JP2013116903A

JP2013116903A - アルツハイマー病の予防または治療のための併用療法およびそのキット

Info

Publication number: JP2013116903A
Application number: JP2013010868A
Authority: JP
Inventors: Frank Mattner; フランク・マットナー; Walter Schmidt; ヴァルター・シュミット
Original assignee: Affiris AG
Current assignee: Affiris AG
Priority date: 2004-07-13
Filing date: 2013-01-24
Publication date: 2013-06-13
Also published as: JP2008506665A; AT500483A4; AU2005261687B2; ES2414872T8; PT1765388E; JP5642333B2; US7935348B2; AU2005261687A1; WO2006005706A3; CA2577332A1; US20080051690A1; AT500483B1; EP1765388B1; TW200602072A; CA2577332C; WO2006005706A8; KR20070036158A; US20110201987A1; ES2414872T3; CN101022825B

Abstract

【課題】アルツハイマー病を治療しまたは予防するためのキットの提供。
【解決手段】血漿中のアミロイドβ（Ａβ）の隔離を誘導する薬物、および-血液流または血漿流と接触させることができ、アミロイドβ-前駆体タンパク（ＡＰＰ）と結合する受容体を有する固体の担体を含むアフェレーシス器具、を含むキット。さらに、ＡＰＰ結合受容体が、抗ＡＰＰ抗体、Ａβ結合受容体、特に抗Ａβ４０抗体若しくは抗Ａβ４２抗体、ＡＰＰ結合タンパク、特にゲルソリン、アポＪ若しくはアポＥ、ＡＰＰ結合ペプチド、ＡＰＰ結合グリコリピド、好ましくはガングリオシド、特にＧＭ１、またはＡＰＰ結合核酸、特にアプタマー、およびこれら受容体の混合物から選択される該キット。
【選択図】なし

Description

本発明は、アルツハイマー病の予防または治療方法のための併用療法および該併用療法を実施するためのキットに関する。

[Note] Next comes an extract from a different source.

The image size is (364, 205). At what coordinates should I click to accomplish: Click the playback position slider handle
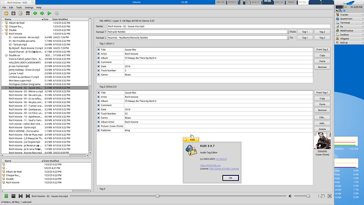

アミロイドβペプチド（Ａβ）はアルツハイマー病（ＡＤ）の神経病理学上中心的な役割を担っている〔ロアー等(Roher wt al)、1993年、「β-アミロイド(1-42)は、脳血管アミロイド沈着物の主たる成分；アルツハイマー病の病変への影響」PNAS.,90:10836〕。この病気の家族型はアミロイド前駆体タンパク（ＡＰＰ）およびプレセニリン遺伝子における突然変異と関連している。これら遺伝子における病気関連突然変異は、該ペプチド（Aβ42）の42アミノ酸型の産生を増大させるが、これはアルツハイマー病のアミロイド斑中で見られる主たる形態である。この病気の動物モデルは市販品から入手できる。ＰＤＡＰＰ遺伝子組み換えマウスでは突然変異したヒトのＡＰＰ（717位のアミノ酸がＶに代わってＦである）が過剰発現されており、アルツハイマー病における神経病理学上の顕著な特徴が年齢および脳に依存しつつ次第に発達してくる〔ゲームズ等(Games et al.) 1995:「Ｖ７１７Ｆβアミロイド前駆体タンパクを過剰発現した遺伝子組み換えマウスにおけるアルツハイマー型神経病理学」Nature,373:523〕。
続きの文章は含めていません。